#### [WHAT YOU HAVE TO DO]
Begin at the line that has "Where should I click to: Switch" and continue through the end of the data, reproducing only those lines with the requests included. Multiply every click coordinate in the answers by 2.1 and round each result to a whole number, with halves rounded up.

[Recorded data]
==============================
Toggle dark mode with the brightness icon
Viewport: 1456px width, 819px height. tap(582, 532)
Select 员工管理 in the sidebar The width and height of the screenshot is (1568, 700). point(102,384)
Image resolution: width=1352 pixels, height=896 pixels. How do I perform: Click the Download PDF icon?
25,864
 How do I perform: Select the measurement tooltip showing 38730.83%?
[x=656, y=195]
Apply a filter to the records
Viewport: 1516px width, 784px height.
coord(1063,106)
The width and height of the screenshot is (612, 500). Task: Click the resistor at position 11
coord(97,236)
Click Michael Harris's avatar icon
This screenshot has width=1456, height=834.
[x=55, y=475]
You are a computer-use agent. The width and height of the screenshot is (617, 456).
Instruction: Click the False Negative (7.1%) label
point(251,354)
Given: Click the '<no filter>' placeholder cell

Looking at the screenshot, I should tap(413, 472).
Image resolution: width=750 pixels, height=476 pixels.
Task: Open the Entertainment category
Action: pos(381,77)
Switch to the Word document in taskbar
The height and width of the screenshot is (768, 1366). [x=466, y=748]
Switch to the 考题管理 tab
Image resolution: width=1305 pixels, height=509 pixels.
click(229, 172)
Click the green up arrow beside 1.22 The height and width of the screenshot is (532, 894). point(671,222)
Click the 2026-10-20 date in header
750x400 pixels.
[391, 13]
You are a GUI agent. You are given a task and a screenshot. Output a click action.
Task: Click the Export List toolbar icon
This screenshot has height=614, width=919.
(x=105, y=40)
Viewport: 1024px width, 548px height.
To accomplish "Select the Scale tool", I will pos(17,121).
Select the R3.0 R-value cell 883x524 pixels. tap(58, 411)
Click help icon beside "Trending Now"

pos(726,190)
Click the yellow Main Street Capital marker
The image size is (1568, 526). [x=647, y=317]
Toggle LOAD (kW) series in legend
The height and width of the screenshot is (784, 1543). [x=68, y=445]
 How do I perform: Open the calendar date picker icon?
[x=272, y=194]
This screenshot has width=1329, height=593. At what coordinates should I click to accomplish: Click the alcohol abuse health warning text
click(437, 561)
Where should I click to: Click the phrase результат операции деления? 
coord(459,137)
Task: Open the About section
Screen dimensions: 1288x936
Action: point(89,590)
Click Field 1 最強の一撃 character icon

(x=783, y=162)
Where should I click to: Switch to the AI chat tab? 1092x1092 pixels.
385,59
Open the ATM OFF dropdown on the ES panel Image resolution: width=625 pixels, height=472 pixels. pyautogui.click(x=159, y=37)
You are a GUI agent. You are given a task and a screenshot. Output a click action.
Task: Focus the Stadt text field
==============================
#### [THE ANSWER]
Where should I click to: Switch to the AI chat tab? 1092x1092 pixels.
809,124
Open the ATM OFF dropdown on the ES panel Image resolution: width=625 pixels, height=472 pixels. pyautogui.click(x=334, y=78)
You are a GUI agent. You are given a task and a screenshot. Output a click action.
Task: Focus the Stadt text field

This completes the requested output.